Florencio Cerezuela, creyendo que mi abuelo se había fugado del penal, fue a preguntarle a mi abuela qué había hecho para conseguir la fuga de su marido, si había hablado con alguien influyente, si habían sobornado a algún guardián… quería saber lo que había hecho la familia para conseguir que escapara, e intentar él lo mismo. Cuando le dijeron la verdad de lo ocurrido, que Enrique Martínez no se había fugado, que había sido asesinado y aparecido su cadáver tres días después, se derrumbó por completo. Perdió toda esperanza.
Me dijo mi tío que era de Los Dolores, por lo que pregunté a un amigo, Pedro Escudero, que era de dicho barrio y conocía muy bien a muchísimos de los habitantes, por si podía darme alguna pista.
-         Era de la familia de los Candelarios – me dijo – y creo que un hermano suyo vivía por la Calle Nueva.
Efectivamente, su hermano, fallecido hacía  unos doce años, había vivido en esa calle, y allí continuó su viuda hasta la muerte de su único hijo. Después, según me dijeron las vecinas, marchó a casa de su nuera, y posteriormente a un pueblo de Valencia, a vivir con la nieta, que era dentista. Nadie sabía más de ella, aunque me encaminaron hacia una residencia de la Tercera Edad, donde había una cuñada suya. Desgraciadamente, no me sirvió de mucho, pues la anciana se encontraba muy deteriorada psíquicamente, y no me pudo informar de nada.

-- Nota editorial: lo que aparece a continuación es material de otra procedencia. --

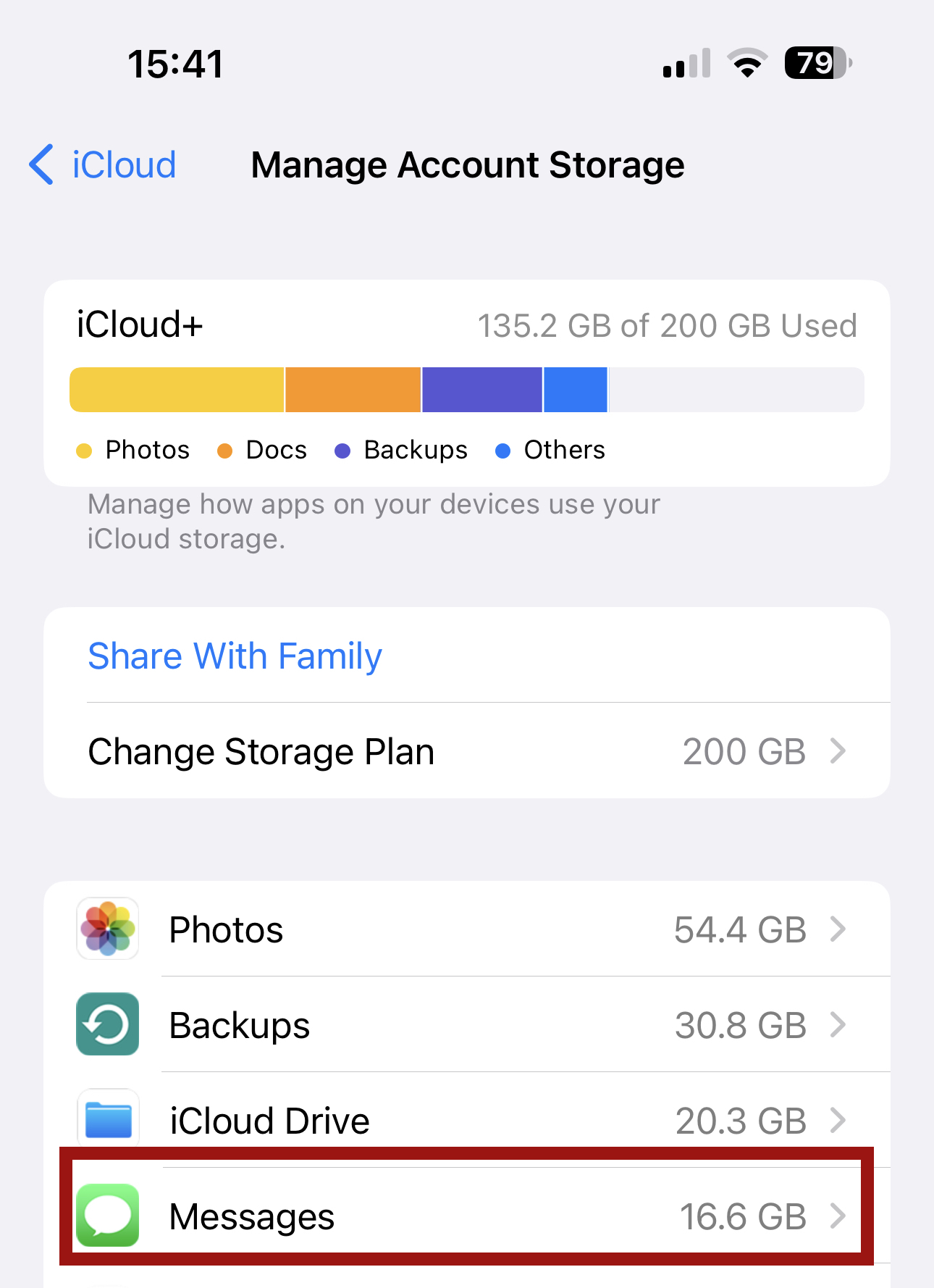Screen dimensions: 934x1288
Task: Open Messages 16.6 GB chevron
Action: click(838, 1216)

Desechada la idea de obtener información a través de los familiares de Pedro Cerezuela, me centré a partir de ese momento en la investigación documental, sin imaginarme que, año y medio más tarde, se darían las condiciones para volver a encontrar una pista de esas personas.

Alguien le habló de mí a Ángel Valverde, un vecino de Los Dolores que estaba escribiendo la historia reciente del barrio, y acudió a buscarme en demanda de información sobre la creación del Ateneo de Cultura Popular y sobre los primeros años de funcionamiento del Colegio Vicente Medina. Después de hablar con él acerca de esos temas, se me ocurrió que quizás, puesto que ese hombre había hablado con tanta gente del barrio, buscando datos para su libro, quizás conociera a alguien de la familia que yo andaba buscando; le planteé mi problema, y cuando marchó de casa, diciéndome que intentaría averiguar algo, no podía imaginarme que, tan sólo hora y media más tarde, iba a recibir su llamada.
Cuál no sería mi sorpresa cuando descubrí que un maestro del que fui compañera en mis primeros años de docencia, Don Francisco, estaba casado con una hermana de Pedro Cerezuela. Tanto él como su esposa habían fallecido hacía bastantes años, pero, aunque hubiera pasado mucho tiempo desde entonces, tuve en su momento bastante contacto con Florita, su hija, porque la nieta de don Francisco había sido alumna del colegio. Florita, que casualmente era cuñada de un íntimo amigo de mi hermana.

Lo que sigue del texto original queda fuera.